Records provided →

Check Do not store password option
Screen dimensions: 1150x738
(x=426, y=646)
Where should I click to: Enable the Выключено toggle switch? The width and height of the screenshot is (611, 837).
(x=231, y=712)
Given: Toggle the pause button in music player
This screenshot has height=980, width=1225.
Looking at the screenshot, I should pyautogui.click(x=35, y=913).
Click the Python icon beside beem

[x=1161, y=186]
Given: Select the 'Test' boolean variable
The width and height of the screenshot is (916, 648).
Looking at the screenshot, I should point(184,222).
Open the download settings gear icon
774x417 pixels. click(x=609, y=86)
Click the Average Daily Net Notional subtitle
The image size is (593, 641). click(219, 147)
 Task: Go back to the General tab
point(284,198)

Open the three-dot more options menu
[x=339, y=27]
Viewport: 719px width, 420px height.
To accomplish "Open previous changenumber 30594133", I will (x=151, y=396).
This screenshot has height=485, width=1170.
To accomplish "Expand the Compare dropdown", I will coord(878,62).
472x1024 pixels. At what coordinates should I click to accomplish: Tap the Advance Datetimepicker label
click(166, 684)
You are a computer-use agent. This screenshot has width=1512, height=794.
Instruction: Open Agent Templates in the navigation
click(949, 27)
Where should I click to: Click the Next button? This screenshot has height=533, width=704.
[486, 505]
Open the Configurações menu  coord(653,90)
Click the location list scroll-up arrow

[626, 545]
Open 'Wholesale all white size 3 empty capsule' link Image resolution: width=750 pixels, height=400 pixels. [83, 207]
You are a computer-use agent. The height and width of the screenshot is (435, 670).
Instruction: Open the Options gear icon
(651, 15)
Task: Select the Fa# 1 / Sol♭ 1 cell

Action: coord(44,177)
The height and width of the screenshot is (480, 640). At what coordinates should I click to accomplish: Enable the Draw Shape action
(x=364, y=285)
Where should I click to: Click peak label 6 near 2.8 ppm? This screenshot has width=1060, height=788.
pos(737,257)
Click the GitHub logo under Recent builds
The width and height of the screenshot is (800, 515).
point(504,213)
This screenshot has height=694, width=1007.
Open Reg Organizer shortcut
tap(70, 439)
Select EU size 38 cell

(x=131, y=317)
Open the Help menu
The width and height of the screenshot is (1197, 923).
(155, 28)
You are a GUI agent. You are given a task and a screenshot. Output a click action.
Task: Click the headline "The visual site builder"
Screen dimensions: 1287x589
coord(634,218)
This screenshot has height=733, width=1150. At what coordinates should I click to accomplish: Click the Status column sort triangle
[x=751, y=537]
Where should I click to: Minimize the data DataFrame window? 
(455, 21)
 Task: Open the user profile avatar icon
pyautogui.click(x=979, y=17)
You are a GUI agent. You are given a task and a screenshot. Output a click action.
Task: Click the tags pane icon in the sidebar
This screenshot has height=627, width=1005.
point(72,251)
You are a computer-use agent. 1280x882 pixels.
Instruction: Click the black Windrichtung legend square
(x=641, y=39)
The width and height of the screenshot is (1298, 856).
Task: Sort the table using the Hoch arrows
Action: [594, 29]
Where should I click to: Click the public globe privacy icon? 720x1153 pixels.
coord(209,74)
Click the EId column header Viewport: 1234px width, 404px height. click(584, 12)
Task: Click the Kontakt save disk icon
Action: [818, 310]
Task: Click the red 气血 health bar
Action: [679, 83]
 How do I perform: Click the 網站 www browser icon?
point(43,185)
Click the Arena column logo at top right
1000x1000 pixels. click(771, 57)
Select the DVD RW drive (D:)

Task statement → Print each entry above exactly as given.

Your solution →
Check Do not store password option
Screen dimensions: 1150x738
(x=426, y=646)
Where should I click to: Enable the Выключено toggle switch? The width and height of the screenshot is (611, 837).
(x=231, y=712)
Given: Toggle the pause button in music player
This screenshot has height=980, width=1225.
Looking at the screenshot, I should pyautogui.click(x=35, y=913).
Click the Python icon beside beem

[x=1161, y=186]
Given: Select the 'Test' boolean variable
The width and height of the screenshot is (916, 648).
Looking at the screenshot, I should point(184,222).
Open the download settings gear icon
774x417 pixels. click(x=609, y=86)
Click the Average Daily Net Notional subtitle
The image size is (593, 641). click(219, 147)
 Task: Go back to the General tab
point(284,198)

Open the three-dot more options menu
[x=339, y=27]
Viewport: 719px width, 420px height.
To accomplish "Open previous changenumber 30594133", I will (x=151, y=396).
This screenshot has height=485, width=1170.
To accomplish "Expand the Compare dropdown", I will coord(878,62).
472x1024 pixels. At what coordinates should I click to accomplish: Tap the Advance Datetimepicker label
click(166, 684)
You are a computer-use agent. This screenshot has width=1512, height=794.
Instruction: Open Agent Templates in the navigation
click(949, 27)
Where should I click to: Click the Next button? This screenshot has height=533, width=704.
[486, 505]
Open the Configurações menu  coord(653,90)
Click the location list scroll-up arrow

[626, 545]
Open 'Wholesale all white size 3 empty capsule' link Image resolution: width=750 pixels, height=400 pixels. [83, 207]
You are a computer-use agent. The height and width of the screenshot is (435, 670).
Instruction: Open the Options gear icon
(651, 15)
Task: Select the Fa# 1 / Sol♭ 1 cell

Action: coord(44,177)
The height and width of the screenshot is (480, 640). At what coordinates should I click to accomplish: Enable the Draw Shape action
(x=364, y=285)
Where should I click to: Click peak label 6 near 2.8 ppm? This screenshot has width=1060, height=788.
pos(737,257)
Click the GitHub logo under Recent builds
The width and height of the screenshot is (800, 515).
point(504,213)
This screenshot has height=694, width=1007.
Open Reg Organizer shortcut
tap(70, 439)
Select EU size 38 cell

(x=131, y=317)
Open the Help menu
The width and height of the screenshot is (1197, 923).
(155, 28)
You are a GUI agent. You are given a task and a screenshot. Output a click action.
Task: Click the headline "The visual site builder"
Screen dimensions: 1287x589
coord(634,218)
This screenshot has height=733, width=1150. At what coordinates should I click to accomplish: Click the Status column sort triangle
[x=751, y=537]
Where should I click to: Minimize the data DataFrame window? 
(455, 21)
 Task: Open the user profile avatar icon
pyautogui.click(x=979, y=17)
You are a GUI agent. You are given a task and a screenshot. Output a click action.
Task: Click the tags pane icon in the sidebar
This screenshot has height=627, width=1005.
point(72,251)
You are a computer-use agent. 1280x882 pixels.
Instruction: Click the black Windrichtung legend square
(x=641, y=39)
The width and height of the screenshot is (1298, 856).
Task: Sort the table using the Hoch arrows
Action: [594, 29]
Where should I click to: Click the public globe privacy icon? 720x1153 pixels.
coord(209,74)
Click the EId column header Viewport: 1234px width, 404px height. click(584, 12)
Task: Click the Kontakt save disk icon
Action: [818, 310]
Task: Click the red 气血 health bar
Action: [679, 83]
 How do I perform: Click the 網站 www browser icon?
point(43,185)
Click the Arena column logo at top right
1000x1000 pixels. click(771, 57)
Select the DVD RW drive (D:)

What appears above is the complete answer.